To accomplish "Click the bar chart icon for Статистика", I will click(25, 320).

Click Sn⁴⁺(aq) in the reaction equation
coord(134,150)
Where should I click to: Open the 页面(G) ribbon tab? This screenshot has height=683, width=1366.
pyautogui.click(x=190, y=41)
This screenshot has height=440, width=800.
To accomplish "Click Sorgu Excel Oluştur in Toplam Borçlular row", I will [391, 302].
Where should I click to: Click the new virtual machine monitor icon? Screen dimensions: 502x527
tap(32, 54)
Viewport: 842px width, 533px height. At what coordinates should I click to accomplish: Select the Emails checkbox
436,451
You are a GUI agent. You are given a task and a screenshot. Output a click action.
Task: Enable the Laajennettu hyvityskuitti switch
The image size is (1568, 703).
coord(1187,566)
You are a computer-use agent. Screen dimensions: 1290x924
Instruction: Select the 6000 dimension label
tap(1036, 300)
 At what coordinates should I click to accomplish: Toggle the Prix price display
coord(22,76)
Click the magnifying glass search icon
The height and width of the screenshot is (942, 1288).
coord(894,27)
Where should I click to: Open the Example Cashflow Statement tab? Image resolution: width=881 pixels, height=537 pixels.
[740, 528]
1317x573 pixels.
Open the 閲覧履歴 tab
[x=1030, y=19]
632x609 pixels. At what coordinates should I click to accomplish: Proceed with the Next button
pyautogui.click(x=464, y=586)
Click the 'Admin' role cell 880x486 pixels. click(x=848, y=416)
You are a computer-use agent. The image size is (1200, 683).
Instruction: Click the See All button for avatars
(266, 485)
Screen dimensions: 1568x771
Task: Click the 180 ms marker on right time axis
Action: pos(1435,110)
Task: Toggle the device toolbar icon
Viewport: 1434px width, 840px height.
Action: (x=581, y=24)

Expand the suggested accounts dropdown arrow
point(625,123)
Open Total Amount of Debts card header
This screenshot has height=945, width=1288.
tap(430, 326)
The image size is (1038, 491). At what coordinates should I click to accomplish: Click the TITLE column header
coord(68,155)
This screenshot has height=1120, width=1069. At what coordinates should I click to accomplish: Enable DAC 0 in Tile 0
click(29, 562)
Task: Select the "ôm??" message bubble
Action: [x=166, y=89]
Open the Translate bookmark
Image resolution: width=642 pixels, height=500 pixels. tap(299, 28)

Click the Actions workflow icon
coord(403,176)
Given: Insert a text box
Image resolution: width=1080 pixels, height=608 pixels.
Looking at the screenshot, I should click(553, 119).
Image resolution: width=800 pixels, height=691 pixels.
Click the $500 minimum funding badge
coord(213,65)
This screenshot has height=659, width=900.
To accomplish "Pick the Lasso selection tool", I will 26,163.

=====

# SHORT TASK:
Rewrite the listing, changing every "Where should I click to" to "What should I click to" and leaving everything else as it is.

# FINAL RESULT:
To accomplish "Click the bar chart icon for Статистика", I will click(25, 320).

Click Sn⁴⁺(aq) in the reaction equation
coord(134,150)
What should I click to: Open the 页面(G) ribbon tab? This screenshot has height=683, width=1366.
pyautogui.click(x=190, y=41)
This screenshot has height=440, width=800.
To accomplish "Click Sorgu Excel Oluştur in Toplam Borçlular row", I will [391, 302].
What should I click to: Click the new virtual machine monitor icon? Screen dimensions: 502x527
tap(32, 54)
Viewport: 842px width, 533px height. At what coordinates should I click to accomplish: Select the Emails checkbox
436,451
You are a GUI agent. You are given a task and a screenshot. Output a click action.
Task: Enable the Laajennettu hyvityskuitti switch
The image size is (1568, 703).
coord(1187,566)
You are a computer-use agent. Screen dimensions: 1290x924
Instruction: Select the 6000 dimension label
tap(1036, 300)
 At what coordinates should I click to accomplish: Toggle the Prix price display
coord(22,76)
Click the magnifying glass search icon
The height and width of the screenshot is (942, 1288).
coord(894,27)
What should I click to: Open the Example Cashflow Statement tab? Image resolution: width=881 pixels, height=537 pixels.
[740, 528]
1317x573 pixels.
Open the 閲覧履歴 tab
[x=1030, y=19]
632x609 pixels. At what coordinates should I click to accomplish: Proceed with the Next button
pyautogui.click(x=464, y=586)
Click the 'Admin' role cell 880x486 pixels. click(x=848, y=416)
You are a computer-use agent. The image size is (1200, 683).
Instruction: Click the See All button for avatars
(266, 485)
Screen dimensions: 1568x771
Task: Click the 180 ms marker on right time axis
Action: pos(1435,110)
Task: Toggle the device toolbar icon
Viewport: 1434px width, 840px height.
Action: (x=581, y=24)

Expand the suggested accounts dropdown arrow
point(625,123)
Open Total Amount of Debts card header
This screenshot has height=945, width=1288.
tap(430, 326)
The image size is (1038, 491). At what coordinates should I click to accomplish: Click the TITLE column header
coord(68,155)
This screenshot has height=1120, width=1069. At what coordinates should I click to accomplish: Enable DAC 0 in Tile 0
click(29, 562)
Task: Select the "ôm??" message bubble
Action: [x=166, y=89]
Open the Translate bookmark
Image resolution: width=642 pixels, height=500 pixels. tap(299, 28)

Click the Actions workflow icon
coord(403,176)
Given: Insert a text box
Image resolution: width=1080 pixels, height=608 pixels.
Looking at the screenshot, I should click(553, 119).
Image resolution: width=800 pixels, height=691 pixels.
Click the $500 minimum funding badge
coord(213,65)
This screenshot has height=659, width=900.
To accomplish "Pick the Lasso selection tool", I will 26,163.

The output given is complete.